Crude oil for November delivery rose to a record close of $48.88 a barrel on the New York Mercantile Exchange. The contract has gained 7.2 percent for the week. Oil futures are up 73 percent from a year ago.
The 59 percent of respondents that predicted a rise in prices next week is the biggest proportion in five weeks to agree on the direction oil prices are likely to go.
U.S. crude-oil stockpiles fell 9.1 million barrels to 269.5 million in the week ended Sept. 17, the U.S. Energy Department said. Supplies are 5.8 million barrels from being the lowest since September 1975. It was the first time since 1988 that inventories had dropped for eight straight weeks.
Imports Plunge
U.S. oil imports plunged 15 percent last week to an 18-month low of 8.43 million barrels a day, partly due to the production shutdowns and disruption of tanker shipment Ivan caused.
Remnants of Ivan strengthened this week into a tropical storm in the Gulf. The Louisiana Offshore Oil Port, the biggest U.S. oil terminal, shut two days ago because of high winds and rough seas and reopened late yesterday. The port, which handles about 1 million barrels of oil a day, was also shut from Sept. 13 to Sept. 18 because of Ivan.
The hurricane cut oil production by 9.6 million barrels since Sept. 13, according to a report from the Minerals Management Service yesterday, a bureau in the U.S. Interior Department that manages offshore oil, gas and mineral resources.
Production Down
Daily oil production was down 28 percent, or close to a half- million barrels, from normal levels, the agency said. Offshore platforms in the Gulf pump an average 1.7 million barrels a day, a quarter of U.S. output.
“Some production remains offline and we have yet to see Energy Department data indicating a reversal of the recent losses in imports, offshore output and refinery operations,” said Marshall Steeves, an energy analyst with Refco Group Inc. in New York. Oil will test last month’s record, which will be followed by “sustained momentum into the low $50s,” he said.
Heating oil may soon pull crude oil prices higher, analysts said. Heating oil futures rose to a record during the past two sessions on concern supplies aren’t sufficient to meet demand during the winter months.
Stockpiles of distillate fuel, including diesel and heating oil, fell 1.5 million barrels to 126.8 million barrels last week, the Energy Department said.
“The factors that are driving prices show no signs of disappearing,” said Jason Schenker, an economist at Wachovia Corp. in Charlotte, North Carolina. He cited low oil inventories, Russian production uncertainty, instability in Iraq and the possibility of terrorist attacks.

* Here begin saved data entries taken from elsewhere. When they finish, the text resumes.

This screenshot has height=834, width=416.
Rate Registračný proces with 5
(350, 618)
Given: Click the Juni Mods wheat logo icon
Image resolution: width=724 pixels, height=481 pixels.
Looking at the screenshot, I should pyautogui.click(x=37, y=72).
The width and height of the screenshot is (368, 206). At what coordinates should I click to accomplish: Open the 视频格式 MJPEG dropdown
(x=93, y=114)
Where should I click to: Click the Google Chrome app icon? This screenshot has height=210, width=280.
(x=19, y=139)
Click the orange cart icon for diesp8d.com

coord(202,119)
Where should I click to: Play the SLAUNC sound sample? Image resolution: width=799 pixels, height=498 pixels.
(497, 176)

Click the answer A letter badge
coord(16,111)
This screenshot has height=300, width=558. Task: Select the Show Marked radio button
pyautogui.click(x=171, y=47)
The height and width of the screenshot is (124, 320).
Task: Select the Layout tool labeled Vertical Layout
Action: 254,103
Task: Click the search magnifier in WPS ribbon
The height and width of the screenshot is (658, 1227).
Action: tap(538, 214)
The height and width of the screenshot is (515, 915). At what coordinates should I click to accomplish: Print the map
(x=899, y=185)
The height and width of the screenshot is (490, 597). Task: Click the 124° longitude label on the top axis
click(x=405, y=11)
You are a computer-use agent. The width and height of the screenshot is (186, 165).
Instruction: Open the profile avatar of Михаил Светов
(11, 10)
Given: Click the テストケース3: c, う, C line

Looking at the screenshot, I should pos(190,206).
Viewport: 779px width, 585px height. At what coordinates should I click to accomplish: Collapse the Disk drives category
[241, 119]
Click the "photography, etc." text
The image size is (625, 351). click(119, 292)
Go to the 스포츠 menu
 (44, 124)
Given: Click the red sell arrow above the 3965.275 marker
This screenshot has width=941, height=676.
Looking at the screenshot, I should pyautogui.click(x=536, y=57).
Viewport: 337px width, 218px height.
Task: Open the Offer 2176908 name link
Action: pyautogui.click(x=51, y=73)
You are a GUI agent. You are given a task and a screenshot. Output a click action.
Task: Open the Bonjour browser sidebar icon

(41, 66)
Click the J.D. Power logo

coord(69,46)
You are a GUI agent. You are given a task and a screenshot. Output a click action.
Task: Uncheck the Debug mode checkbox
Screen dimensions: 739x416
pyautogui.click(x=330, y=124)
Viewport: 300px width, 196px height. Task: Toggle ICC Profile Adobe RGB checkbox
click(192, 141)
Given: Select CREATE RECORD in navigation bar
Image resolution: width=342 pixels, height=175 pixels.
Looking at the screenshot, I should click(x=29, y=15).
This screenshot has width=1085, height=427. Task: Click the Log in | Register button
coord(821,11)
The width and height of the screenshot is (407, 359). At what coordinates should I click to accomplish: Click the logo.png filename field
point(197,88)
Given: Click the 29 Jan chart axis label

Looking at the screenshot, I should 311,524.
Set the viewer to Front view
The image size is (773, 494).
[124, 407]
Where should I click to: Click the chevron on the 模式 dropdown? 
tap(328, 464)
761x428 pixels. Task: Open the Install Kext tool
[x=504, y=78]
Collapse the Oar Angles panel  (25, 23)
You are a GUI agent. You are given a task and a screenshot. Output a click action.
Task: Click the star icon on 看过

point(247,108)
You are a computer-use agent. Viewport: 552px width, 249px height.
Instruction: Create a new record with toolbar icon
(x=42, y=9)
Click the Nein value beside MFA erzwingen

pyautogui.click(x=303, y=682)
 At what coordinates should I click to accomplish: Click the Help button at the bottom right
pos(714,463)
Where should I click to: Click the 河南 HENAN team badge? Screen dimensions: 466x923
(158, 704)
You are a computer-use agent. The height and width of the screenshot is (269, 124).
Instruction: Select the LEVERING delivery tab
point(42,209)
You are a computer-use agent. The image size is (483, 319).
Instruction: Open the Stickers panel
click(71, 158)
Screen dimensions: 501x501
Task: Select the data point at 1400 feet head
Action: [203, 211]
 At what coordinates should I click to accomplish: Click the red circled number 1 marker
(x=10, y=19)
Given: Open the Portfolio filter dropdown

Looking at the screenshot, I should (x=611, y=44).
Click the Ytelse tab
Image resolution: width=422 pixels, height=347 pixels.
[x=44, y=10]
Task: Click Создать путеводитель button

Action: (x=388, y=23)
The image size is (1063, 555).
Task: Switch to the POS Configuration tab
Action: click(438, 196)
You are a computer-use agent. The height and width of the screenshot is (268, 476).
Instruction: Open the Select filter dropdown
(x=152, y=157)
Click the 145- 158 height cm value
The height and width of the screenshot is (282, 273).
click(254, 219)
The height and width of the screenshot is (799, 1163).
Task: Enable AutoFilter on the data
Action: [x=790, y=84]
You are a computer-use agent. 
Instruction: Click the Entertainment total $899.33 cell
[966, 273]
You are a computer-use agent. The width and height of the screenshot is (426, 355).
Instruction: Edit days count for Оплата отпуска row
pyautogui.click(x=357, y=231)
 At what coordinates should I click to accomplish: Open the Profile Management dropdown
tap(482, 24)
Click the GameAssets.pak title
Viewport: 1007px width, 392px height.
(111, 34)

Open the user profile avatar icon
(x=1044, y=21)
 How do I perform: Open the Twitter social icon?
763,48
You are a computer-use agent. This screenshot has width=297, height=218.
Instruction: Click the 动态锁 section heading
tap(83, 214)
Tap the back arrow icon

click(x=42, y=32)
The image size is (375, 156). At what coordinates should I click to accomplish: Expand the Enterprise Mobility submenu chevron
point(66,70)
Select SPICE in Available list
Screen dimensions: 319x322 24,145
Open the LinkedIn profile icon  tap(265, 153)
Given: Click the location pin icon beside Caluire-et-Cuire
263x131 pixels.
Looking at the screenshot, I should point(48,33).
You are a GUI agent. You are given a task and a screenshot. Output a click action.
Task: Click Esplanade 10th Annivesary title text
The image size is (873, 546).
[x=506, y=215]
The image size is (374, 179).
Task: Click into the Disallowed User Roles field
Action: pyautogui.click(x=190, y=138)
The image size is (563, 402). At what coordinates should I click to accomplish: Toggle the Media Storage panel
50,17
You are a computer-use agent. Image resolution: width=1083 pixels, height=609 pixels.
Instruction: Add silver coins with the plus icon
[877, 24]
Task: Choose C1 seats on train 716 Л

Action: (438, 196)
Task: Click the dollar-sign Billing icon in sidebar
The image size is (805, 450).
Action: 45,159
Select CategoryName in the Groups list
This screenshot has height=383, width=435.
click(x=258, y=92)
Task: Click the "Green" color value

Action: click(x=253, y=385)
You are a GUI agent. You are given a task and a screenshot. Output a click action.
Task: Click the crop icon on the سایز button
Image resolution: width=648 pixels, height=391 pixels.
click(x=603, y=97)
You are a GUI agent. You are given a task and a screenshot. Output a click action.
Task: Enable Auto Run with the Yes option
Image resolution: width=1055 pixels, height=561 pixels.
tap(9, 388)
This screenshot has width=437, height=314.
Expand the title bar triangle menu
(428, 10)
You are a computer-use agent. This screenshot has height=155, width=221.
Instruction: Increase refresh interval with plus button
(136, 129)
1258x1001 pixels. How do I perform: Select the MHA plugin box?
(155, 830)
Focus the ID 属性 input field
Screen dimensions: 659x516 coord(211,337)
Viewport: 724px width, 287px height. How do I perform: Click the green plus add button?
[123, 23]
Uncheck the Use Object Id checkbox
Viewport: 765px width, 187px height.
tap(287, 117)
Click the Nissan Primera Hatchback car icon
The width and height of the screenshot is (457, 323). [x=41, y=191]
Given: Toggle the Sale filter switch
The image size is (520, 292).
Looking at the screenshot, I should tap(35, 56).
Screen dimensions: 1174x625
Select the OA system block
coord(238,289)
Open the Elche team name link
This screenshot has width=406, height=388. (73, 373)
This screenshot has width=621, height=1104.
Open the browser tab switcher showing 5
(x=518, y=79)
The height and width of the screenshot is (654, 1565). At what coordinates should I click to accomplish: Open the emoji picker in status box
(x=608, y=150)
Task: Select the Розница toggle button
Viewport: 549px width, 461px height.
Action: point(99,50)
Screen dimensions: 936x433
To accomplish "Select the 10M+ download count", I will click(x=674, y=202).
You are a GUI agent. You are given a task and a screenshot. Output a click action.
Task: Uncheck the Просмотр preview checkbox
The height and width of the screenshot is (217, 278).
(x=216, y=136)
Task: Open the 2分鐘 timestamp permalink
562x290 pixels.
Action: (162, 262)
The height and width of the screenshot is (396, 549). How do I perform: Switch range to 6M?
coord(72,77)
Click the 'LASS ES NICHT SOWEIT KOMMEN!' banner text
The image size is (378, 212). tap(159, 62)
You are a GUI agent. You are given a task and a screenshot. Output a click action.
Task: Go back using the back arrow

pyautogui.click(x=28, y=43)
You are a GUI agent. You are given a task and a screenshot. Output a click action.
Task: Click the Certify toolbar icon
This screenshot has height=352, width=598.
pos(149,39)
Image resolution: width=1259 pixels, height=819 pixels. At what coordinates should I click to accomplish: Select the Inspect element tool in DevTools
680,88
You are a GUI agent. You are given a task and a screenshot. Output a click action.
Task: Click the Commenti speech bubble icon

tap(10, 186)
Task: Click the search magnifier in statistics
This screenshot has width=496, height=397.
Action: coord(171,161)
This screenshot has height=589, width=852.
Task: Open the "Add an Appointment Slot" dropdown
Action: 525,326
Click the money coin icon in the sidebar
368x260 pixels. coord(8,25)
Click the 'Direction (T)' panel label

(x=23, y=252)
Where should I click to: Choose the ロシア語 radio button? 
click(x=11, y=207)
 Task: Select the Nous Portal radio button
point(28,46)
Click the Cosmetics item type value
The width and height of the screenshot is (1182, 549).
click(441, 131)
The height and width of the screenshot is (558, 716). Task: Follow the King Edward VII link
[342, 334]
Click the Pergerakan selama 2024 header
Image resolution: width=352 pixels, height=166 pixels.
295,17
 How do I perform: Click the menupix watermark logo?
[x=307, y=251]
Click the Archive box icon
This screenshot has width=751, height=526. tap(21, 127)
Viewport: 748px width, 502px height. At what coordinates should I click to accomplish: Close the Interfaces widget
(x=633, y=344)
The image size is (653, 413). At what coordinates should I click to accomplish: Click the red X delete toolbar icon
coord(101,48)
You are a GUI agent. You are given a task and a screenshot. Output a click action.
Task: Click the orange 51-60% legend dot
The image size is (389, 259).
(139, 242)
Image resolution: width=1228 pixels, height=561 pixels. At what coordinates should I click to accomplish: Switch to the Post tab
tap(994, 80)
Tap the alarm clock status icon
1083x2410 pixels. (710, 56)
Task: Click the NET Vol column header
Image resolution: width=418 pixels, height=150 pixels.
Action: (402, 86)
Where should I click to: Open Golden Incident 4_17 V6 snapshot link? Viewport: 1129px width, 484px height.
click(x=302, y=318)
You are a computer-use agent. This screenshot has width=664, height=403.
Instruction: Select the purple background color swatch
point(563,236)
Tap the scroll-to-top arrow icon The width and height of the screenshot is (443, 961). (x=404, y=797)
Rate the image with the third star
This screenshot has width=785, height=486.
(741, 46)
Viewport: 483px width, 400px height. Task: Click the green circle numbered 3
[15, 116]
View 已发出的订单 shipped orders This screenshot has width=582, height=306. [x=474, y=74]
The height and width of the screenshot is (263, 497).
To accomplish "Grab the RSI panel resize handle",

Concern over disruptions in Iraq, Russia and Venezuela helped push prices to records last month. OAO Yukos Oil Co., Russia’s biggest oil exporter, on Sept. 20 said cash shortages would force it to reduce exports by rail to China. Yesterday, China said it would pay in advance for the shipments.
Yukos Shipments
Yukos has threatened to cut shipments since July as it struggles to cope with $7.5 billion in tax bills and penalties for 2000 and 2001. Some analysts said the Yukos situation will be resolved soon, pulling prices lower.
“These stories from Yukos come in waves,” said James Cordier, president of Liberty Trading Group in St. Petersburg, Florida. “We believe the market is pricing in oil disruptions now as progress is made in clearing up these disruptions. The market may see some retracement.”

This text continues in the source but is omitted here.